Collect for Morning Prayer
|Ruins of the telegraph station|
Eucla WA L Osburn
Holy and sufficient God, you care for us whether we are refugees and exiles, besieged by armies or other terrors or in new developing communities of faith. Help us to read receive assistance from others. Help us to be humble, to recognise that we cannot do all the tasks required alone and to appoint your faithful people from diverse backgrounds, pray for them and encourage your Spirit in them so that your purpose for each of us may be fulfilled through Jesus Christ Your Son our Lord. Amen.
Saturday 26 December 2015
The psalmist loves, reveres and understands the majesty and ever-presence of God. He wants to distance himself from anyone and anything that is opposed to God – to actively step away. He appeals to God to examine him, test him and lead him in the right way.
Isaiah 28: 1 – 13
Isaiah warns Samaria of an invasion that will take away the pride of the city, which is like a wreath decorating a head. This wreath is drunk and out of order. The remnant of faithful people will have God as their wreath: God’s spirit of justice and source of strength.
Even these faithful are staggering currently and making poor decisions.
Those hearing Isaiah mock and all they hear is like instructions for children: do this, do that, rule after rule, little step after little step. They will hear now through the new language of the invader, they won’t understand that God says this is a place where the weary are allowed to rest. So they will think the way forward is found through rules – things that tells them what to do and lead them little by little. Through this they will be captured, injured and fall into the snare.

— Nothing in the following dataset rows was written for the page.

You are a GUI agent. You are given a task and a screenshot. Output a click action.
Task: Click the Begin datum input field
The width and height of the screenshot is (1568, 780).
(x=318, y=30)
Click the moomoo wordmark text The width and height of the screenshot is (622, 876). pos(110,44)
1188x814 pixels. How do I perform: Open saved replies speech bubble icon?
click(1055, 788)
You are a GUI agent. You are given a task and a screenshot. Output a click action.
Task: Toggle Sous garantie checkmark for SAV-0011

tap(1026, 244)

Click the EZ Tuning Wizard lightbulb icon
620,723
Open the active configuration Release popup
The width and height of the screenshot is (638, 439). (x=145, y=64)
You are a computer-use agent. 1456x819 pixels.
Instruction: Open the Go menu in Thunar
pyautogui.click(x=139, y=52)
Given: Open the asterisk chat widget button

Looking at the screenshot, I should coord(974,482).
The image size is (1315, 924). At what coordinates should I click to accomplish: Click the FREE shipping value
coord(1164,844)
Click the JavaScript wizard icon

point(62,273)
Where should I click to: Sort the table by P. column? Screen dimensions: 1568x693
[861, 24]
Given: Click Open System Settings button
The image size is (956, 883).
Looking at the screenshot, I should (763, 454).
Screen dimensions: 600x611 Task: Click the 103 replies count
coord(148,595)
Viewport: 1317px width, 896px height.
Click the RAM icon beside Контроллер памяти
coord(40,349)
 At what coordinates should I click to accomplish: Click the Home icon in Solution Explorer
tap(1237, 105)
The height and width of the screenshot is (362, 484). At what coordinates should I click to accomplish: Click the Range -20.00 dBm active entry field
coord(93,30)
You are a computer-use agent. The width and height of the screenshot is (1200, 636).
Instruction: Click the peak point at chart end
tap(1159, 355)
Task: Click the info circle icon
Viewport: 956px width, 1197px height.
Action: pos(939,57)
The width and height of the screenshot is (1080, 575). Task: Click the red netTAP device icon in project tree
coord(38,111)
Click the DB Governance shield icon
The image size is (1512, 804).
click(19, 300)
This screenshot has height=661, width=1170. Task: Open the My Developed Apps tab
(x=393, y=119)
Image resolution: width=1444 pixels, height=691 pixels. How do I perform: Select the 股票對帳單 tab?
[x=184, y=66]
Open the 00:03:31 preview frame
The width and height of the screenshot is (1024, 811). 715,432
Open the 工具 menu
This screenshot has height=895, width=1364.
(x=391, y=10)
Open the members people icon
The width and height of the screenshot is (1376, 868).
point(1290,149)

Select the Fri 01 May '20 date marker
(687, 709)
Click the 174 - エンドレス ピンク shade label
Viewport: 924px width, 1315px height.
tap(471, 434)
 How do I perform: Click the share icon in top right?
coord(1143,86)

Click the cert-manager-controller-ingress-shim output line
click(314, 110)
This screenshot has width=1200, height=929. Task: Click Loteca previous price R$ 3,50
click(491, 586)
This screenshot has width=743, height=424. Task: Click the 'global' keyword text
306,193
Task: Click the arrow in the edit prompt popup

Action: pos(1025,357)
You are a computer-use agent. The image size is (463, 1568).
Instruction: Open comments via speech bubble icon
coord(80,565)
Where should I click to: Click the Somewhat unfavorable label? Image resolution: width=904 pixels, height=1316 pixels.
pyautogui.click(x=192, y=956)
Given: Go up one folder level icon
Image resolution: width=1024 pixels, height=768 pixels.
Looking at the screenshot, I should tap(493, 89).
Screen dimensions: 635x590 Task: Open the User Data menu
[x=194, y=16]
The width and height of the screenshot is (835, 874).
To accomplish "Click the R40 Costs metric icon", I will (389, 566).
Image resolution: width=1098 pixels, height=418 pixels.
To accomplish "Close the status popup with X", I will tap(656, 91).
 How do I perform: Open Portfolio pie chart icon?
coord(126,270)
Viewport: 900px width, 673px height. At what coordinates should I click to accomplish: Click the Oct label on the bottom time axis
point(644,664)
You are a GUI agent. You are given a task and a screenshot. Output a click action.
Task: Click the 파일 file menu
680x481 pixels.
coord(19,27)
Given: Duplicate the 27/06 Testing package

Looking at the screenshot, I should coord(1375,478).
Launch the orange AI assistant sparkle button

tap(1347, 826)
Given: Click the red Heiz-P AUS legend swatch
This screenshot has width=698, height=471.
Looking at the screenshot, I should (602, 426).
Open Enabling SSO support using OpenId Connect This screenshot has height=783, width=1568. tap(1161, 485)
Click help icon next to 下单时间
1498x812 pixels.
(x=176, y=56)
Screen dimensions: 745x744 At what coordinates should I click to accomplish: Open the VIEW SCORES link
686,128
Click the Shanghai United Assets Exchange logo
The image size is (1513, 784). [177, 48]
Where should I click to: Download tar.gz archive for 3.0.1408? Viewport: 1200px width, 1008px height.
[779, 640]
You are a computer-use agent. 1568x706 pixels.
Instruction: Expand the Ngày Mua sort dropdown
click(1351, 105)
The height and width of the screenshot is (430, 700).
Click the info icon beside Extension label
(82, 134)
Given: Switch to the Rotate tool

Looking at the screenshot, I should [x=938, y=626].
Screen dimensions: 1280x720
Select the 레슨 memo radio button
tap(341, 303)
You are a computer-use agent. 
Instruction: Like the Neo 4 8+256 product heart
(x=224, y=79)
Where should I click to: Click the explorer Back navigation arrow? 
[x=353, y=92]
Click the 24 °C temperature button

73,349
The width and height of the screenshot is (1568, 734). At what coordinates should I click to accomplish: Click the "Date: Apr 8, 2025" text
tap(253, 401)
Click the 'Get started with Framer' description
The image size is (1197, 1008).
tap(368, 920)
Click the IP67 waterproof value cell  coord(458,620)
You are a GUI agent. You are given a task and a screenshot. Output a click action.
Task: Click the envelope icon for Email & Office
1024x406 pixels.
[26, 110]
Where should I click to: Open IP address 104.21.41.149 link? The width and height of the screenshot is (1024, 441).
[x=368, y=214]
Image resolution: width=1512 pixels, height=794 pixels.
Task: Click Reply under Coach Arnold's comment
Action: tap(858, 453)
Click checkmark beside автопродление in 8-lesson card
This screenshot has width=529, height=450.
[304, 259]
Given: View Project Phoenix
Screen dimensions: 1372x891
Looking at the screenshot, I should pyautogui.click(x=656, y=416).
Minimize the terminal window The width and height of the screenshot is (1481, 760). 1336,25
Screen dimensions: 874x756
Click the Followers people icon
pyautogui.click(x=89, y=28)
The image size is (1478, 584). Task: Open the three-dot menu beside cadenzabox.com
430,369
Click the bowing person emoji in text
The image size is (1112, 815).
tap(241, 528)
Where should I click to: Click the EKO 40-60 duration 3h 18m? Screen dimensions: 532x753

Paul writes to Titus who is on the island of Crete. He instructs him on the characteristics he is to use to identify elders and to appoint them.
Titus is to silence people who rebel, whose actions are deceitful and stop them from spreading false things or seeking dishonest gain. Titus is to rebuke them so that their faith will be sound – not full of old myths.
To the pure all things are pure.
But for those who are corrupt, they unable to see the pure and their actions deny God and reveal their corruption. They are not able to do good things.
Collect for Evening Prayer
Oaklands NSW L Osburn
Wonderful counsellor, ever-living God you love us and want us to be with you. Help us hear your words and examine ourselves, step away from any thing that is opposed to you and encourage others to do the same so that we are able to do your will and build your glorious kingdom through Jesus Christ our Lord and Saviour. Amen.